If shape-changing geometry seems as fruitless as paying more for dirty energy, it's only because the utility companies operate by a different kind of math. A century ago, Minnesota lawmakers artificially turned the electricity business from a competitive one into a game of Monopoly. Industry leaders convinced lawmakers that it would be more efficient if a single company strung the new electric lines to each home and business, rather than a Wild West of wiring. As a result, Minnesota Power and Xcel Energy don't compete for your business. If you live within a prescribed geographic area, you are their customer — no marketplace, no options, no choice.
Without a competitive market, leaders in Minnesota (and all 50 states) settled on a different model of compensation. Utilities would be paid on a "cost plus" model. They'd spend money on new power lines and power plants (cost) then earn a profit on top (plus). The "plus" would vary over time, but in 2021, electric utilities on average earn 9 to 10% back on every dollar they spend. (Not bad, eh?) Forty years ago, the "plus" percentage largely aligned with similarly low-risk investments like corporate bonds and U.S. Treasuries (after all, the utilities have no competition). Today, however, utility shareholders earn a return three times greater than they would from investments in other low-risk activities.
In other words, utilities have captive customers (you) and a big incentive to spend capital to earn their shareholders an outsized return. The utilities also benefit from rules that allow them to socialize their investment risk.
For decades, Minnesota Power and Xcel Energy have operated fossil-fuel power plants that have generated millions of tons of carbon pollution, among the biggest contributors to Minnesota's being one of the fastest-warming states. Thousands of tons of sulfur dioxide and mercury have triggered respiratory illnesses, especially among communities of color and poor folks forced to live next door to the power plants, and have polluted Minnesota's lakes and rivers. But utility shareholders don't care; these health and environmental impacts are off the balance sheet.

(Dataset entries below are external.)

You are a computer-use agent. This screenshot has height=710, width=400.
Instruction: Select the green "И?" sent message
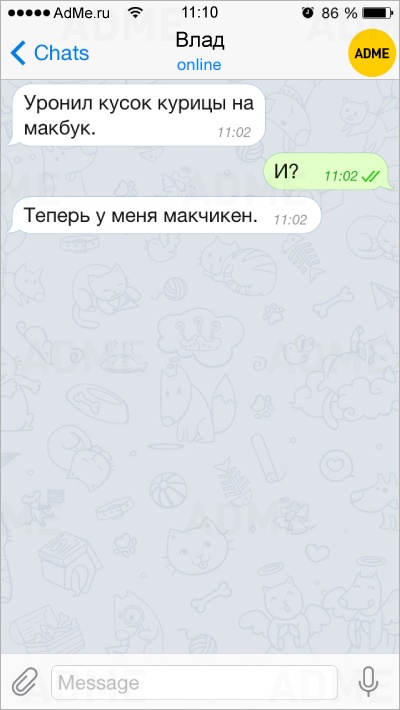(x=328, y=171)
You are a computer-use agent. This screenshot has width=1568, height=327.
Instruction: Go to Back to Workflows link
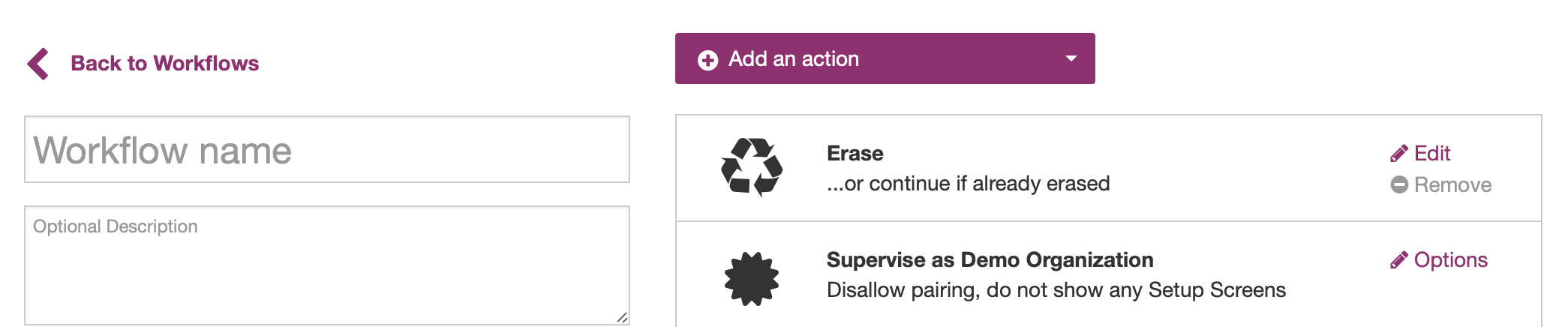click(x=164, y=64)
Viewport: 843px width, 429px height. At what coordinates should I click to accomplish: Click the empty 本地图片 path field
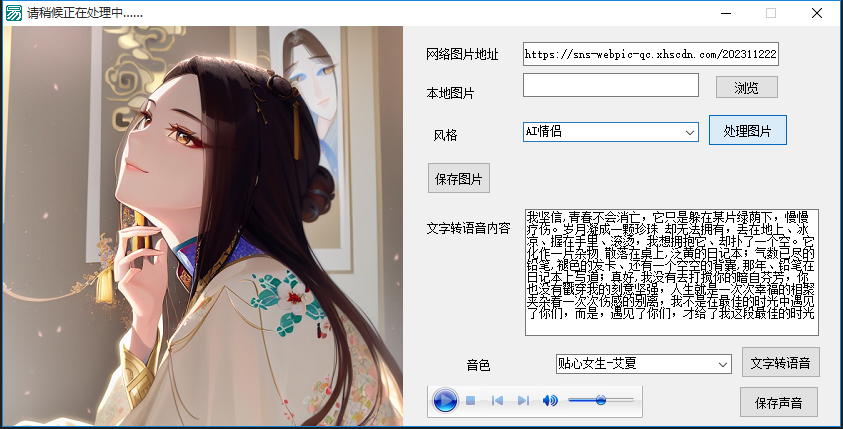click(610, 86)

Minnesota's laws also allow utilities to "pass through" the fuel costs of power plants directly to customers. While shareholders of Minnesota Power and Xcel Energy will collect their profits shortly after the proposed plants begin operation in the mid-2020s, utility customers will be paying for fossil gas for decades, at whatever price the market requires.
The Star Tribune reported that the gas price spike caused by the unexpected Texas cold snap in February will cost Xcel Energy gas customers $215 million even while the utility made $27 million in commodity trading profits. Xcel's electric customers will similarly be responsible for the fuel costs resulting from the utility's choice of power plant.

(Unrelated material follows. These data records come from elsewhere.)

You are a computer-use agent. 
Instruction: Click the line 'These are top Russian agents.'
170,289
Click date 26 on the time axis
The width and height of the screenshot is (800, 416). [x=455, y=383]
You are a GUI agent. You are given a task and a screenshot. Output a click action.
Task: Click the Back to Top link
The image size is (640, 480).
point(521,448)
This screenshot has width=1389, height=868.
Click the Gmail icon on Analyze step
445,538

There's also ample evidence that both utilities' gas plants will be obsolete long before the end of their typical life span (even if they operate long enough to generate a shareholder profit). The Institute for Local Self-Reliance sounded the alarm on new gas plant construction in 2018, noting that solar energy and battery storage were rapidly becoming competitive alternatives. Xcel Energy's Colorado division showed similar results from project proposals shortly thereafter — gas plants are a costlier way to produce electricity than wind and solar. And the Rocky Mountain Institute found that 90% of proposed gas plants were likely to be uncompetitive by 2035 due to these clean-energy competitors, just 10 years into the 40-year life span of the proposed Xcel and Minnesota Power gas plants.

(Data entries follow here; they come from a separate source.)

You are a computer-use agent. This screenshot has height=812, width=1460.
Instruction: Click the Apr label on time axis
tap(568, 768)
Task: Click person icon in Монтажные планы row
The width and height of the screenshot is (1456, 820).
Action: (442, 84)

Sophisticated energy grid modeling from advocates — including the Citizens Utility Board, Minnesota Center for Environmental Advocacy, Fresh Energy, the Clean Grid Association, and the Sierra Club — has shown several alternatives to Xcel Energy's proposed gas plant that will cost less and pollute less. Minnesota Power has refused to study alternatives, asking the state's regulators to take on faith that its proposed Nemadji Trail Energy Center plant can defy the economics of nearly every other gas plant in the country.
Shareholders from Xcel Energy and Minnesota Power stand to gain a handsome windfall from these two proposed gas plants, but the deal isn't done. The state's five-member Public Utilities Commission must grant approval for the utilities to recover the power plants' costs from their captive customers. They need to be told that, for Minnesota, power from fossil gas just doesn't add up.